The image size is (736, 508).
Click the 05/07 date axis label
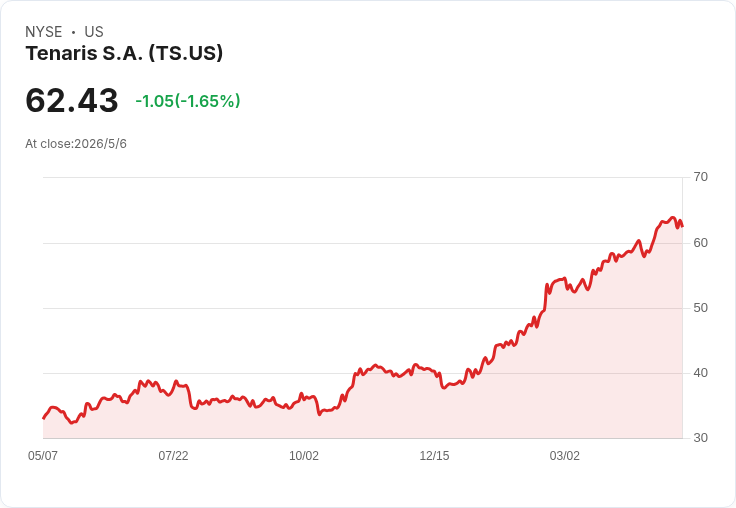tap(43, 456)
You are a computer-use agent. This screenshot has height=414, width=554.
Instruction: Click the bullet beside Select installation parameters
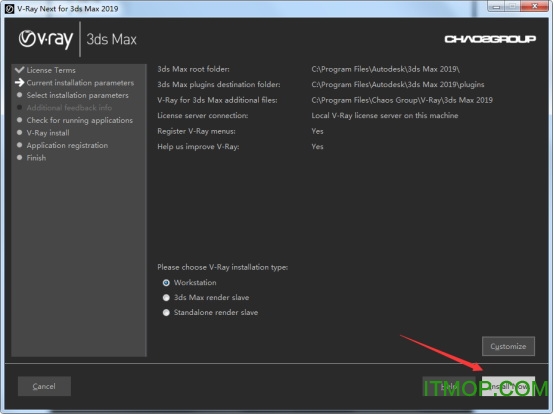point(19,95)
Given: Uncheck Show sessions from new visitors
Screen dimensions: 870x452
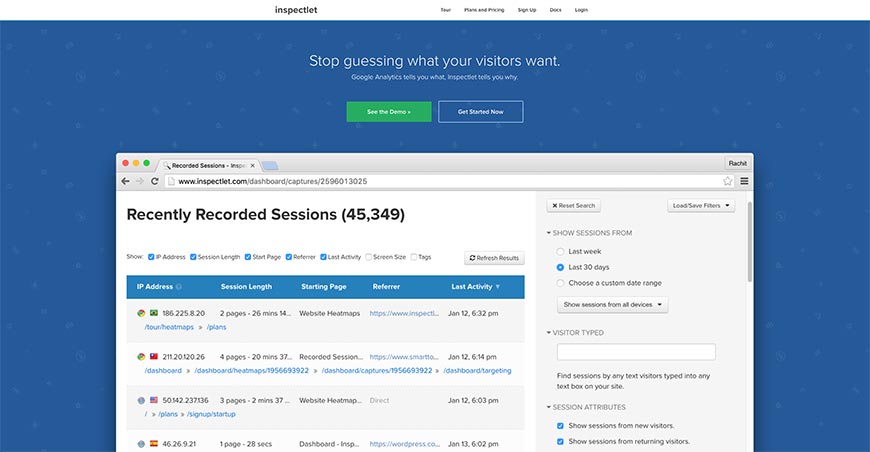Looking at the screenshot, I should (561, 425).
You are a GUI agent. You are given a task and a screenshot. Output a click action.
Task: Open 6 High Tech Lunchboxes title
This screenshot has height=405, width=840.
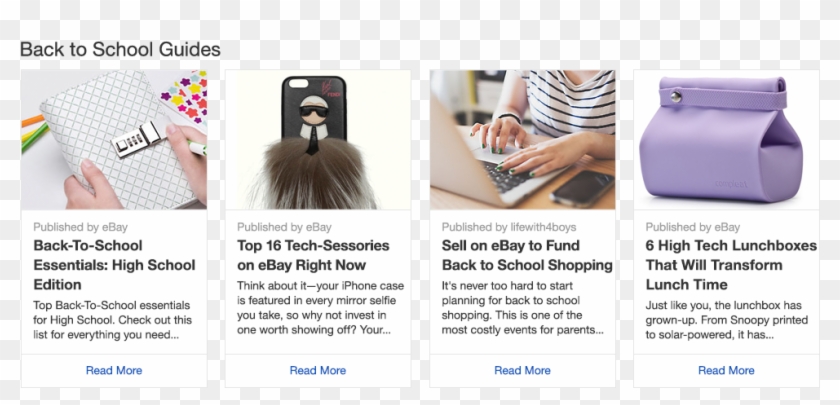pos(731,265)
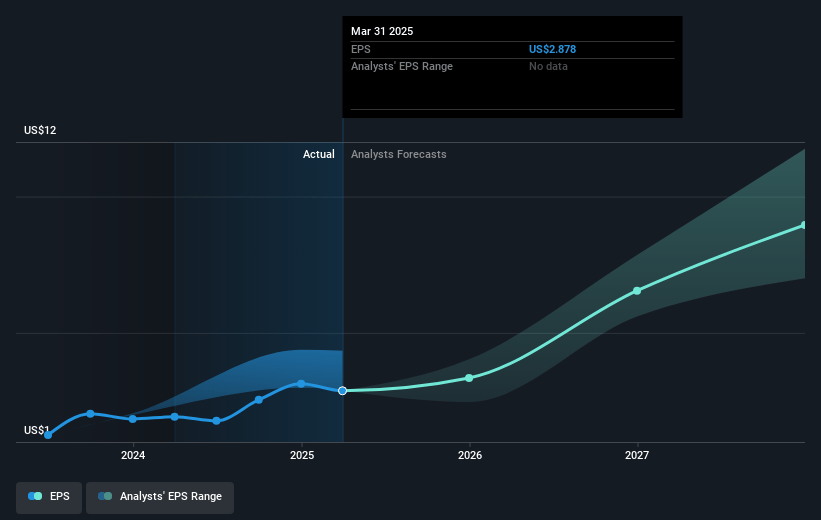Click the blue EPS legend color dot

click(x=36, y=496)
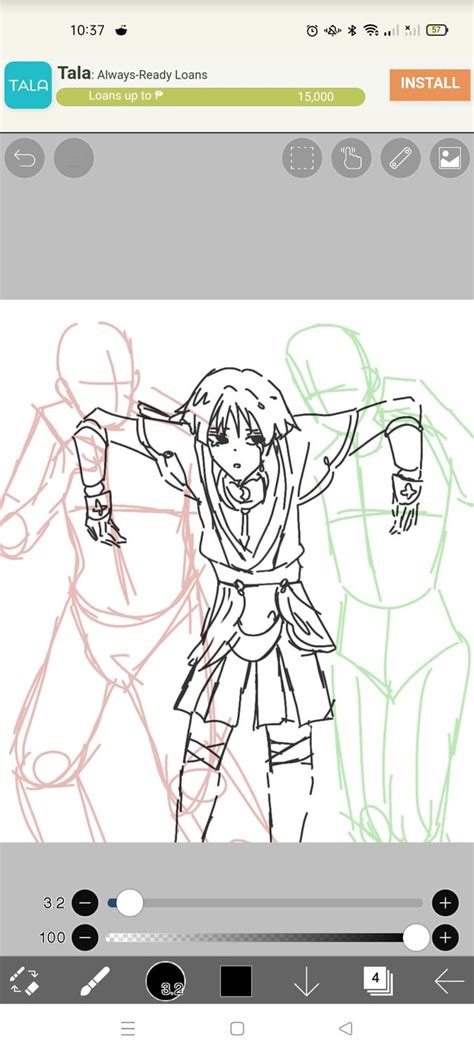
Task: Tap the INSTALL button on Tala ad
Action: pos(430,83)
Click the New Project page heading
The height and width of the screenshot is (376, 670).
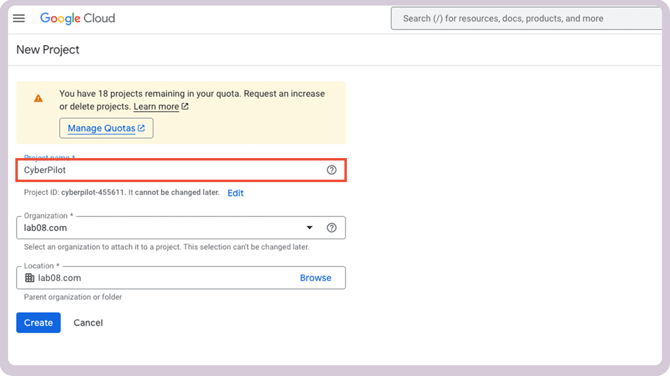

=-=-=

REQUIRED WORK
Locate every line in the material above that contains the word "height", and copy each of those lines in full.

TASK ANSWER
You are a computer-use agent. This screenshot has height=414, width=554.
This screenshot has height=405, width=840.
The height and width of the screenshot is (376, 670).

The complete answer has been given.